Lucio Battisti è stato una vera e propria pietra miliare della musica italiana. Oggi gli rende onore anche il teatro, con uno spettacolo in scena a Milano sabato 19 febbraio al Teatro Leonardo. Assisterete così a un viaggio nell’indimenticabile carriera del cantautore, dai successi degli anni ‘60 fino a quelli dei primi anni ‘80. Deus ex machina di questa bella iniziativa è Emiliano Galigani, che dirige un affiatato gruppo formato da Terry Horn, Matteo Giusti e Susanna Pellegrini al canto, Giampiero Morici alle chitarre, Alessandro Pellegrini alla batteria, Alessandro Nottoli al basso e Simone Giusti alle tastiere.
La parola a Emiliano Galigani
Come mai avete scelto proprio Lucio Battisti?
La scelta rientra in un percorso che stiamo facendo ormai dal 2015, che analizza la vita e la storia di diversi autori contemporanei: cerchiamo di tramandarne il percorso e il contesto storico in cui hanno vissuto.
Quali sono i sentimenti, magari anche contrastanti fra loro, che emergono di più dalle sue canzoni?
Viene sicuramente fuori una grande attenzione verso alcuni grandi temi universali della vita: in primis l’amore, ma anche qualche tensione sociale che si viveva all’epoca e che in qualche maniera veniva trasposta nei suoi brani. Per esempio il femminismo e il Sessantotto, che rientravano comunque nell’alveo delle esperienze fatte dagli autori in quel periodo; da Battisti a livello musicale e da Mogol sul piano dei testi. Ovviamente, quindi, venivano poi ributtate nella musica.
Vuoi anticiparci qualcuno dei brani che eseguirete?
Sono i grandi classici, ma in realtà seguiamo un percorso cronologico che parte dal 1969. Iniziamo quindi con brani come Mi ritorni in mente, Il tempo di morire, Anna, Emozioni, Insieme, Dieci ragazze, per attraversare poi tutto il periodo degli anni Settanta. Ecco quindi Eppur mi son scordato di te, Pensieri e parole, I giardini di marzo, La collina dei ciliegi. Arriviamo infine al momento più “americano” di Battisti dovuto alla sua collaborazione con autori statunitensi. Eseguiremo dunque Sì viaggiare, Una donna per amico, Amarsi un po’ e Il nastro rosa, che conclude virtualmente il percorso fatto da Battisti con Mogol.

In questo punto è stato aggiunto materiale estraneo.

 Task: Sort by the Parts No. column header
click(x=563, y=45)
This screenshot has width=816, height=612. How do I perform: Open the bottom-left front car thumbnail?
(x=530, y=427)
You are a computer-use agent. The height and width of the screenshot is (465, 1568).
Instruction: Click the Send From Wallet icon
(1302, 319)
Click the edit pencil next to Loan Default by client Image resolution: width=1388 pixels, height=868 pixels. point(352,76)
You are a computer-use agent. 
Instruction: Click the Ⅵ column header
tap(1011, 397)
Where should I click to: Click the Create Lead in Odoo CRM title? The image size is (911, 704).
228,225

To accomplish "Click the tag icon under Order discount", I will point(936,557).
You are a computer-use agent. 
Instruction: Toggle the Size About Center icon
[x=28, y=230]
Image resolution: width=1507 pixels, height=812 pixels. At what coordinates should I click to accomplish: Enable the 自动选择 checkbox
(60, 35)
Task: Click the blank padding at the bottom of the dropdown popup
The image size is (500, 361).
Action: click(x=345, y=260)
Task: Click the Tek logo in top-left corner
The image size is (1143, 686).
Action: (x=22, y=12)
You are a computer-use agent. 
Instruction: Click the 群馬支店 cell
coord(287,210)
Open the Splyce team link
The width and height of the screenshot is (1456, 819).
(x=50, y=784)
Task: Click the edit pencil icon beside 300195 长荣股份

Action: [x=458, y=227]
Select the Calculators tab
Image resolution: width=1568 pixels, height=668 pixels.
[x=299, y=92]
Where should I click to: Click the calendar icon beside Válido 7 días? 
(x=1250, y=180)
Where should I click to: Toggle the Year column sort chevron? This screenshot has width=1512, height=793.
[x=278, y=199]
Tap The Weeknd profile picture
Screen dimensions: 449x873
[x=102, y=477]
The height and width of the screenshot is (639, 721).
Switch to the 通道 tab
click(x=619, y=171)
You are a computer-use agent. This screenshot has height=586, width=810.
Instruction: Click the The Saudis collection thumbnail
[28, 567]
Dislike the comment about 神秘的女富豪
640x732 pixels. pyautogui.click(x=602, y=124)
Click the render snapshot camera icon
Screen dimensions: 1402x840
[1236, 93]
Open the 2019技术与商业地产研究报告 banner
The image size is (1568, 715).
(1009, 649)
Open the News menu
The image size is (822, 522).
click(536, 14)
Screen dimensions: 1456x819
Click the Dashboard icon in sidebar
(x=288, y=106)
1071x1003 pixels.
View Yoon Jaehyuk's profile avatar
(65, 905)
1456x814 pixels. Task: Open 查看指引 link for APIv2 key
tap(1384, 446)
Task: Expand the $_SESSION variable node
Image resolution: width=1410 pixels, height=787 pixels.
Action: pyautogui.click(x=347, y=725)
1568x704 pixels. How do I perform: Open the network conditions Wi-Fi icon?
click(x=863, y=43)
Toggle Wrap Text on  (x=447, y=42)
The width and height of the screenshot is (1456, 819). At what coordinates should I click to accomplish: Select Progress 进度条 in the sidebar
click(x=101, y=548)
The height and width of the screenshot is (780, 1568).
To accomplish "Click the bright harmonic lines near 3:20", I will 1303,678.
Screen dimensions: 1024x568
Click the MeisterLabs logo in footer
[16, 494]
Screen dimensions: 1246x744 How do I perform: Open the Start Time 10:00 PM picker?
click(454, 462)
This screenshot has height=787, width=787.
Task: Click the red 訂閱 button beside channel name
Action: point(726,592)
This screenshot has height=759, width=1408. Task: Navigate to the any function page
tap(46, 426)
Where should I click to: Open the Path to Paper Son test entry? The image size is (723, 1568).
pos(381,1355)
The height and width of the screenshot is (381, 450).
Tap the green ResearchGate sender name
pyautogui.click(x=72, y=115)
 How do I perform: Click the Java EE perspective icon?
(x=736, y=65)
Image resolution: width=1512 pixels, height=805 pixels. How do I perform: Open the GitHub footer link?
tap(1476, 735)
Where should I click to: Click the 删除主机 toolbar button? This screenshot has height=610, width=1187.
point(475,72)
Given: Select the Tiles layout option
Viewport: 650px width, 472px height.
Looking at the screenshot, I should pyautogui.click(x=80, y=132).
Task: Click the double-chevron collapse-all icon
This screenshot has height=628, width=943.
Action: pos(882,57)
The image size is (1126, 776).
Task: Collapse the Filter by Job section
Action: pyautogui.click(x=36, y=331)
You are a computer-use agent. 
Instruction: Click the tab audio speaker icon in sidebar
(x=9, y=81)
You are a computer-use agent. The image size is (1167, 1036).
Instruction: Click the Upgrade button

C’è un valore aggiunto dato allo spettacolo da una parte visiva. In chiusura vuoi approfondire questo aspetto?
Noi abbiamo un format allo studio ormai da sei o sette anni, che abbiamo applicato con vari autori. Lo chiamiamo “il rockumentary”, perché associa in qualche modo una resa musicale il più fedele possibile agli arrangiamenti originali al tipo di visione da parte dello spettatore. Quello che c’è in più è infatti che il pubblico si mette a sedere in una sala, ascolta musica che conosce, ricorda o scopre. Ciò che però vede sullo schermo è in qualche maniera un percorso storico che non riguarda solo l’autore, ma anche la storia del costume: chi eravamo in Italia in quel periodo, cos’è successo e il modo in cui gli artisti sono stato influenzati dall’ambiente dell’epoca. Nel caso di Battisti c’è anche un’analisi del suo tracciato artistico, delle influenze del momento e del modo in cui queste hanno condizionato colossi musicali come Mina.
Battisti ha scritto per moltissimi artisti del periodo. Questo ha portato a un’evoluzione della musica italiana che noi raccontiamo. La speranza è quindi che ci si emozioni di fronte a qualcosa che tutti conosciamo, ma che allo stesso tempo si esca dal teatro anche con qualche informazione in più. Un po’ come dicono le canzoni di Battisti: pensieri e parole!